_Extract to read_
***
Cardiac Risk Scores and Missed Myocardial Infarction
Missed myocardial infarctions in ED patients prospectively categorized as low risk by established risk scores.
Singer et al. (2017) American Journal of Emergency Medicine.
Risk scoring for patients with chest pain and concern for ACS has been used to reduce unnecessary admissions and minimize the risk of adverse outcomes for discharged patients. These authors sought to compare a number of these scores with clinical gestalt as techniques to detect myocardial infarction, in conjunction with conventional two-set troponin testing. Most of the existing literature on these scores was performed using high-sensitivity troponin testing not yet available in the United States.
***
_Data_
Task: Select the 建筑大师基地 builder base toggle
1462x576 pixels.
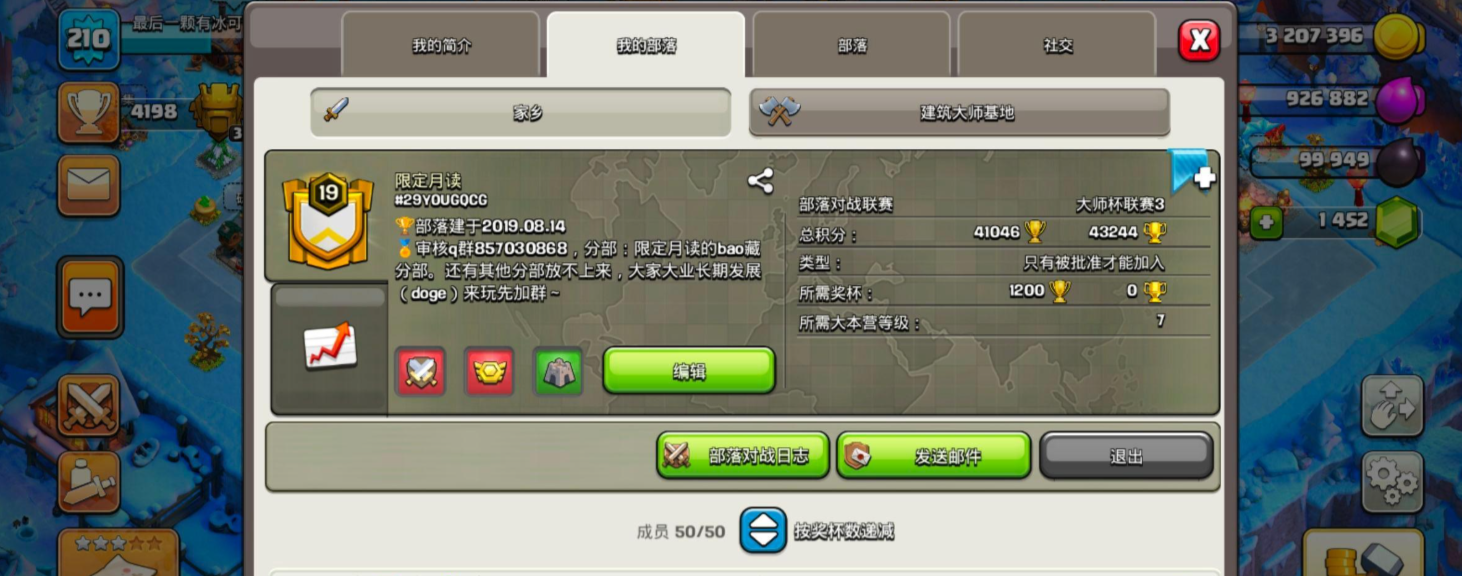Action: (959, 113)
***
_Problems to solve_
1: Return, word for word, everything in the summary on cardiac risk scores from "Cardiac Risk Scores" down to "established risk scores.".
2: In the summary on cardiac risk scores, what did the authors compare the risk scores with as a way to detect myocardial infarction?
3: Using the summary on cardiac risk scores, explain why risk scoring has been used for patients with chest pain and concern for ACS.

_Numbered responses_
1:
Cardiac Risk Scores and Missed Myocardial Infarction
Missed myocardial infarctions in ED patients prospectively categorized as low risk by established risk scores.

2: They compared the scores with clinical gestalt.

3: Risk scoring has been used to reduce unnecessary admissions. It has also been used to minimize the risk of adverse outcomes for patients who are discharged.